Ford Motor Co. faces a Sept. 15 hearing on a complaint by the United Auto Workers that salaried employees didn’t sacrifice as much as hourly workers, said two people familiar with the matter.
The hearing before an independent arbitrator is scheduled for the day after Ford’s contract expires with its 41,000 U.S. hourly workers, said the people, who asked not to be identified revealing details of the grievance process. More than 35,000 Ford workers, who gave up pay increases and bonuses, signed the grievance last year after the company reinstated raises, tuition assistance and 401(k) matches for white-collar employees.
The union’s “equality of sacrifice” grievance has become a topic at the bargaining table with Ford, said one of the people. Ford is seeking to reduce labor costs while the UAW tries to recover what workers gave up to help U.S. automakers survive. UAW President Bob King has said members must be rewarded for concessions of $7,000 to $30,000 each since 2005.
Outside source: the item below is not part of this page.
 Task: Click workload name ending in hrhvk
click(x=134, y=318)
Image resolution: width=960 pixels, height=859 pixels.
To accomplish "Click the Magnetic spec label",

“It’s going to be difficult to get anything else done with this hanging over the Ford talks,” Kristin Dziczek, labor analyst at the Center for Automotive Research in Ann Arbor, Michigan, said yesterday in an interview. “It will be tough to get a contract ratified if this is not resolved first.”
Union leaders discussed the equality of sacrifice grievance and its connection to contract talks at a meeting in Chicago last week, said Gary Walkowicz, a bargaining committeeman with UAW Local 600 in Dearborn, Michigan, who attended the session.
“A lot of workers have been talking about this, it really has become a big issue,” Walkowicz said yesterday in a telephone interview. Ford Chief Executive Officer Alan Mulally’s “exorbitant and excessive pay has people upset and feeling they are owed something by the company.”
Ford, the only major U.S. automaker to avoid bankruptcy, rewarded Mulally in March with $56.6 million in stock for leading the company’s turnaround. In addition, his 2010 compensation rose 48 percent to $26.5 million. King has called Mulally’s stock award “morally wrong” and “outrageous.”
John Stoll, a spokesman for Dearborn-based Ford, declined to comment on the matter. Michele Martin, a spokeswoman for the Detroit-based union, didn’t immediately respond to a request for comment.
Lawyers for both sides are trying to settle the grievance before it goes to an independent arbitrator, said one of the people. Workers want to receive a payment from the company to settle the dispute, the person said.
“This is part and parcel of what the Ford workers are looking for in these negotiations,” Dziczek said. “On the back of this grievance, there’s a whole lot of discontent with executive pay.”
To help Ford, General Motors Co. and Chrysler Group LLC survive, UAW workers at the three companies surrendered raises, bonuses and cost-of-living adjustments. The union also agreed to a two-tier wage system, in which new hires earn about $14 an hour, half the amount paid to senior production workers.
Ford gave hourly workers profit-sharing checks averaging $5,000 this year after it earned $6.56 billion in 2010, the most in 11 years. Ford reported net income of $4.95 billion in this year’s first half. The company lost $30.1 billion from 2006 through 2008, as the economy crashed and fuel prices soared.
The arbitration hearing is scheduled to last two days, Sept. 15 and Sept. 16, the people said.
Negotiators for both sides will seek to avoid having that hearing and try to find a way to resolve the grievance at the bargaining table, Harley Shaiken, a professor of labor relations at the University of California at Berkeley, said yesterday.
“The issue of equality of sacrifice underscores some of the important economic issues at the table,” Shaiken said. “Both sides differ over what equality of sacrifice means. But the company is very aware that it is pivotal not just in dollars and cents, but as a morale issue.”